Lakeland Dairies is hosting the event entitled “Farming for a Better Future: Protecting our Waters” is being held on the award-winning farm of Eugene Fitzpatrick, Lisryan, Granard, Co. Longford at 1pm on Friday 10th May.

Confirmed speakers include Dr Leanne Roche from the Department of Agriculture’s Water Quality division, Eddie Burgess from Teagasc’s Agricultural Catchment Programme, Head of Dairy Knowledge Transfer with Teagasc Dr Joe Patton as well as senior Lakeland Dairies staff.

Attendees will see first-hand the huge steps farmers in derogation like Eugene are taking to protect water quality.
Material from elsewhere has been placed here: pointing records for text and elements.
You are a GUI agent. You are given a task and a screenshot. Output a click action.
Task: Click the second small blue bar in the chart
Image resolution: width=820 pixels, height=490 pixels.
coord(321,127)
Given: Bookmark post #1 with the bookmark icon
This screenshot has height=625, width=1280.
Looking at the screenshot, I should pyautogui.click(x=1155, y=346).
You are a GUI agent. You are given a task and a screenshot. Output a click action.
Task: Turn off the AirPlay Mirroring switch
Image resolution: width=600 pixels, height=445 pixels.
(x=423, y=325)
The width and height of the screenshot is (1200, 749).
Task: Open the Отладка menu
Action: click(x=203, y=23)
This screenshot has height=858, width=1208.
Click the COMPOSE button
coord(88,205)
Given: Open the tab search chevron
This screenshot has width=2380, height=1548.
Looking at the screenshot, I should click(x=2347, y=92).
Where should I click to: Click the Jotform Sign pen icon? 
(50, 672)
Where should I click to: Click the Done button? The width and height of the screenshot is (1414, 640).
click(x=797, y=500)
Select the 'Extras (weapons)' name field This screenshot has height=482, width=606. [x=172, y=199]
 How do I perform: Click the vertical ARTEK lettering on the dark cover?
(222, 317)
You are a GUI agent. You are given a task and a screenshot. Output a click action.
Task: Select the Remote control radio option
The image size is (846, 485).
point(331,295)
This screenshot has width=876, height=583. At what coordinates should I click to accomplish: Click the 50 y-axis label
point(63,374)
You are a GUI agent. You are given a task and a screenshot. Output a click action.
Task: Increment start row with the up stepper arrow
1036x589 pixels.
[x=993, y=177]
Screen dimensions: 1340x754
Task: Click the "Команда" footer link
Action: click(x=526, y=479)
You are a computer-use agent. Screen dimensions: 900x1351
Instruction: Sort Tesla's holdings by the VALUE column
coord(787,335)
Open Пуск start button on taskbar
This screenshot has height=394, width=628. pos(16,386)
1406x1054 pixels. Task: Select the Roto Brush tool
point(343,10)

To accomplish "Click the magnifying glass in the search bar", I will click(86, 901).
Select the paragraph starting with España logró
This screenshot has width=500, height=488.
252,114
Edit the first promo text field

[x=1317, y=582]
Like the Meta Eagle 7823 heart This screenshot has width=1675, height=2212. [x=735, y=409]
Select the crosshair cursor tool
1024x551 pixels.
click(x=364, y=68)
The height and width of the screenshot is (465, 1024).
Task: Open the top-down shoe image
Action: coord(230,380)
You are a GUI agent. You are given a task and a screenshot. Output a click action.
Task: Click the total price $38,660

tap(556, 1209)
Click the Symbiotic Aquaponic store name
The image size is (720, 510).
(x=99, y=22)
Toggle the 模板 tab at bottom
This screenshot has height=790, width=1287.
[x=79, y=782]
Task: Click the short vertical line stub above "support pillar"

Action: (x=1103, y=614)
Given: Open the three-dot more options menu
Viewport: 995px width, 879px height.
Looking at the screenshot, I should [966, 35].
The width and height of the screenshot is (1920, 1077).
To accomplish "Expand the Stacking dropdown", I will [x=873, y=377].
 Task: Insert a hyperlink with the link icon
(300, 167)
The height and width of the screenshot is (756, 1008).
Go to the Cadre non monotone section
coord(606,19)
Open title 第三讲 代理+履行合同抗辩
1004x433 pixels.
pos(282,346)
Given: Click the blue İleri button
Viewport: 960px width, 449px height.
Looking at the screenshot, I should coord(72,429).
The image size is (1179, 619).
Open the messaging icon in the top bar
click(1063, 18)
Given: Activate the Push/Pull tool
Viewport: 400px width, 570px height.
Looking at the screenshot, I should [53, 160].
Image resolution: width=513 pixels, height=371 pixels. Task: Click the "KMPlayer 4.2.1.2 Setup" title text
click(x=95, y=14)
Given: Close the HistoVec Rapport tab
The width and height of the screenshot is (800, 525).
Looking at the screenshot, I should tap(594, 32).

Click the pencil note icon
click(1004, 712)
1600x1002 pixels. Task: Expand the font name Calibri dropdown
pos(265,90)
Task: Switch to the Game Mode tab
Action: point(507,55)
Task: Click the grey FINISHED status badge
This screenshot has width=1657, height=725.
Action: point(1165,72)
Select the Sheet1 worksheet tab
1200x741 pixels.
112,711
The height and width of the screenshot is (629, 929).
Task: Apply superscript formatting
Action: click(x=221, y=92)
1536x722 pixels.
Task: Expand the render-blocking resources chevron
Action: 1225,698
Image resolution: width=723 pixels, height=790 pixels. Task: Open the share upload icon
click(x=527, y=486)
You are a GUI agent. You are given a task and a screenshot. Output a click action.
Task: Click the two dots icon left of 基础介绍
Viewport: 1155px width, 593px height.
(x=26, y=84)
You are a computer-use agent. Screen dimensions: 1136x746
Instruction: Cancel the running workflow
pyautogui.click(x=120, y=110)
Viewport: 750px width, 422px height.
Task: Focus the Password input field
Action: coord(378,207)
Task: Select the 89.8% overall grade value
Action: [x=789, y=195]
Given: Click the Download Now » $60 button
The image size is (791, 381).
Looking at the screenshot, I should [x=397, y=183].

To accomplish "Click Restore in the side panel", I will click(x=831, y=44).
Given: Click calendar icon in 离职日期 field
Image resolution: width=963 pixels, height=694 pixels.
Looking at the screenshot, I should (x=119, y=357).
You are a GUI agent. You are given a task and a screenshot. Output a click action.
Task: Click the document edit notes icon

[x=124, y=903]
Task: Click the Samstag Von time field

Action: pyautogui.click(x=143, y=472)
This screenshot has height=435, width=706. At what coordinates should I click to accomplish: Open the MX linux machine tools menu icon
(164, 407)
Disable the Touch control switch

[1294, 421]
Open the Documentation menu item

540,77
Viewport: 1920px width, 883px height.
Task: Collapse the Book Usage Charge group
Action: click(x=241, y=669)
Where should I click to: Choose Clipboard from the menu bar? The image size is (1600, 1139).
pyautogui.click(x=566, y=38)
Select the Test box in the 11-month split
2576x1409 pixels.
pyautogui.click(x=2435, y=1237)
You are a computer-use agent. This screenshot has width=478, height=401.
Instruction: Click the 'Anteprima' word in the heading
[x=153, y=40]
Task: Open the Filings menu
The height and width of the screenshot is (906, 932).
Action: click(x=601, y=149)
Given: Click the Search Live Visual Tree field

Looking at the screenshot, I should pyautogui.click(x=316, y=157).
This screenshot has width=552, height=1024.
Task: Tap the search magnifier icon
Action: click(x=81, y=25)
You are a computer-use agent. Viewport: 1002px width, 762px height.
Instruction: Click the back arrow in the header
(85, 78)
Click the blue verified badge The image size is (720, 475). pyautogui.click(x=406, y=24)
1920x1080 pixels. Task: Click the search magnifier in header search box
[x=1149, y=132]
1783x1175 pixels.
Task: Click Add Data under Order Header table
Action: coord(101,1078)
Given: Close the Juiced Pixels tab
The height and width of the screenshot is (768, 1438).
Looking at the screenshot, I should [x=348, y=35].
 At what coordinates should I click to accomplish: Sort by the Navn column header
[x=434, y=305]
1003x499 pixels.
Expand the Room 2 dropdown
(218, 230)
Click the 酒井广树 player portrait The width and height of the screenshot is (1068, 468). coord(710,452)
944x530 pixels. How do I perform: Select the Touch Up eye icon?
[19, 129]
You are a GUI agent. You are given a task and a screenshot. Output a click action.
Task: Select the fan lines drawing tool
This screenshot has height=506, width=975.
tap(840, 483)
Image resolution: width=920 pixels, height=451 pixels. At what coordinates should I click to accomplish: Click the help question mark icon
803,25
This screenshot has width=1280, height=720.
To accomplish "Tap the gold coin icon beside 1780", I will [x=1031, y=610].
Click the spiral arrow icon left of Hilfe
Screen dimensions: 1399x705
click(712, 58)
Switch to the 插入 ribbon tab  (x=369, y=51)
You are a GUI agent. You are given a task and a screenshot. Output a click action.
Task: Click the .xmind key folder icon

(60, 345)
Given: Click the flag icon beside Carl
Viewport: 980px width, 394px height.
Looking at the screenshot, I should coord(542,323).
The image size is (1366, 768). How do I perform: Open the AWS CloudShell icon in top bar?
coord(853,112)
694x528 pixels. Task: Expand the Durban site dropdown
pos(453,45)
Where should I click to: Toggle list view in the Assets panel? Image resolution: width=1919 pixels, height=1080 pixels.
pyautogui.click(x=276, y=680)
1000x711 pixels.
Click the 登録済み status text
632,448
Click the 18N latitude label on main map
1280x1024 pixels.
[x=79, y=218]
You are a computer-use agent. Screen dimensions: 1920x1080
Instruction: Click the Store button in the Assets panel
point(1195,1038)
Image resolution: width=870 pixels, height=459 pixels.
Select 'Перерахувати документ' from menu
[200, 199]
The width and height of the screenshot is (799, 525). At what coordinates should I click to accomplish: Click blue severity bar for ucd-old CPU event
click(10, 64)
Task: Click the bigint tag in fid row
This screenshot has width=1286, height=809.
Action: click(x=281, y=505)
The enormous importance of the entire dairy industry in driving a balanced regional economy will also be highlighted at the event.

Eugene and the Fitzpatrick family, who previously won the Lakeland Dairies Milk Quality Award and also represented the co-op at the Kerrygold / NDC Quality Milk Awards, are excellent hosts for the event given their continued commitment to improving water quality on their own farm.  

Eugene is a derogation farmer and has a highly progressive approach towards slurry management and nitrogen efficiency. Eugene applies all his slurry using a dribble bar and some 80% of slurry is applied in spring.

Commenting on the event, Niall Matthews Lakeland Dairies Chairperson said:

“The entire foundation of our world-class dairy industry is built on protecting and enhancing our water quality.  As a co-op and as an industry, we are constantly striving to make improvements to our water quality, which is already good by EU standards.

“We are urging all farmers, politicians and anyone with an interest in agriculture and the rural economy to attend this critical event. Our world-class dairy industry is the cornerstone of rural economies across the country. Money that is generated locally is spent and invested locally.

“Therefore, it is of critical importance that we retain the Nitrates Derogation in order to protect our truly unique pasture-based grazing system. Dairying breathes life in rural communities in every county in the country and it is critical it is allowed to do continue to do so.”